Artenschutz Eine Bären-Polizei für Bayern?

Braunbären klettern auch mal über Zäune – so wie hier an einer rumänischen Schule.
Braunbären klettern auch mal über Zäune – so wie hier an einer rumänischen Schule.

Für Notfälle beim Auftauchen problematischer Braunbären fordert eine Allgäuer Landrätin die Gründung einer bewaffneten Sondereinheit. Doch nicht nur in Bayern wird über Meister Petz diskutiert.

Die Aufregung ist unvergessen: Im Mai 2006 war nach 170 Jahren erstmals wieder ein Braunbär in Bayern aufgetaucht. „Bruno“ war aus Italien über Österreich nach Deutschland gewandert. Das Problem war, dass „Bruno“ keine Scheu vor Menschen verspürte und sich immer wieder Siedlungen näherte. Dort verspeiste er Schafe, Schweine oder Hühner.

Der Mensch in Gestalt des damaligen bayerischen Ministerpräsidenten Edmund Stoiber erklärte „Bruno“ schließlich zum „Problembären“. Im Juni 2006 wurde Bruno, um Schlimmeres zu verhüten, erschossen – und steht nun ausgestopft in einem Münchner Museum. Darüber erregte sich so mancher und manche. Doch so ganz ohne ist die Sache nun halt auch wieder nicht: Eine Bärin, die im April 2023 in der italienischen Provinz Trentino einen Jogger tötete, ist „Brunos“ Schwester. Die lebt nun in Gefangenschaft, in einem Wildtierpark im Schwarzwald.

Jederzeit einsatzbereit

Doch nun gibt es neue Aufregung. Dieses Mal wegen einer Allgäuer Landrätin. Mit Verweis auf angebliche Bärennachweise in Bayern hat Indra Baier-Müller von den Freien Wählern bewaffnete Einheiten gefordert, die notfalls gegen Meister Petz zu Felde ziehen könnten.

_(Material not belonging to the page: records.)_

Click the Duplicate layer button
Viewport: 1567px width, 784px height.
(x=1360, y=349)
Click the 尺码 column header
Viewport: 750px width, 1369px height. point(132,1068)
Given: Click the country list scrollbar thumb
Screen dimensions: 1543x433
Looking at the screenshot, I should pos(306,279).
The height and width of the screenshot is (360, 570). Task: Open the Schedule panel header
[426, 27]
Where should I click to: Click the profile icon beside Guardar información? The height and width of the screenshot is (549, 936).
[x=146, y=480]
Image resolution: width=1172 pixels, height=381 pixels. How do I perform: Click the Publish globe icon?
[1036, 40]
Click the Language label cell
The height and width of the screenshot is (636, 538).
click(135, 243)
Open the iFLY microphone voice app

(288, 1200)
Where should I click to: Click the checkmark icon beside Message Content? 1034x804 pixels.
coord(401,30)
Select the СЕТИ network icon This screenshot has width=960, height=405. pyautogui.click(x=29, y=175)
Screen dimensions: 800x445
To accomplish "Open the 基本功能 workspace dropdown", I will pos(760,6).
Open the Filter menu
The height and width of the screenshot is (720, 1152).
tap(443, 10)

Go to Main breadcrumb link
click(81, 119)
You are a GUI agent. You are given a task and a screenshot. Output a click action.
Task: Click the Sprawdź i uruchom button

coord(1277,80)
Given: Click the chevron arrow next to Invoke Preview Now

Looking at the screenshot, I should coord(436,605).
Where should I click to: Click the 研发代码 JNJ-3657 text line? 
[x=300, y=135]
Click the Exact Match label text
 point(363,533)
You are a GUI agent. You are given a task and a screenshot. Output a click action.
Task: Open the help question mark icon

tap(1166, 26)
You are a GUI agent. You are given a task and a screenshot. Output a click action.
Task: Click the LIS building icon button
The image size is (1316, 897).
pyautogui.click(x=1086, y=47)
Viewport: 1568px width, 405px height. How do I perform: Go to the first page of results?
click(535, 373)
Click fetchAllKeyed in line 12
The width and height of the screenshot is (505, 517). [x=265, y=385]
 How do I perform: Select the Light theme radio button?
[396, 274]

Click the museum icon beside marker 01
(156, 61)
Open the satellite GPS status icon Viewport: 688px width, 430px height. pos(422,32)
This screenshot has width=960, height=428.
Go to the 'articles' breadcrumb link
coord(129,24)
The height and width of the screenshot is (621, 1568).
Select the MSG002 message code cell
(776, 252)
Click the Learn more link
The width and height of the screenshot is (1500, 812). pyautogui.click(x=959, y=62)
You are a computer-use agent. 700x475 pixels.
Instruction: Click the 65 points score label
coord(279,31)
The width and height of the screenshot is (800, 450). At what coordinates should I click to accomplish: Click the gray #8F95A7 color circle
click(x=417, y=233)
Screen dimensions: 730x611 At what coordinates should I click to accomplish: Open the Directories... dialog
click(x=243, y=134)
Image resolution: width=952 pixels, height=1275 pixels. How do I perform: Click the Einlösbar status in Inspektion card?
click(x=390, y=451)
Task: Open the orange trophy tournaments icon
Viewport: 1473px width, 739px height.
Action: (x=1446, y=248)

Die Oberallgäuerin fordert in einem Schreiben an ihren Parteifreund, Bayerns Umweltminister Thorsten Glauber, die Gründung einer Bären-Polizei, die jederzeit einsatzbereit sein solle.

Das Umweltministerium betonte allerdings, derzeit sei laut den Experten des Landesamts für Umwelt nicht zu erwarten, dass sich Bären in Bayern dauerhaft ansiedelten. „Es gibt derzeit keinen Nachweis für einen Bären in Bayern“, sagte ein Ministeriumssprecher.

Tod in den Karpaten

Die zuletzt im Freistaat gesichteten Braunbären wandern vermutlich – von Norditalien kommend – über Österreich zeitweilig auch in den Freistaat ein. Im Trentino gibt es nach einem Wiederansiedlungsprojekt inzwischen wieder 100 Braunbären. Dort, in Italien, ist es seit März indes wieder erlaubt, jährlich bis zu acht Bären abzuschießen, wenn die gefährlich geworden sind.

Vor diesem Hintergrund gibt es eine intensive deutsch-österreichisch-italienische Diskussion über Bären in freier Natur. Mitten hinein platzt jetzt diese Nachricht: Eine 19-jährige Wanderin ist in den rumänischen Karpaten durch einen Bären gestorben. Bukarest zufolge leben in den Karpaten 8000 Braunbären. Es ist die zweitgrößte Population in Europa, nach jener in Russland. Nun wird auch in Rumänien heftig über Bären gestritten.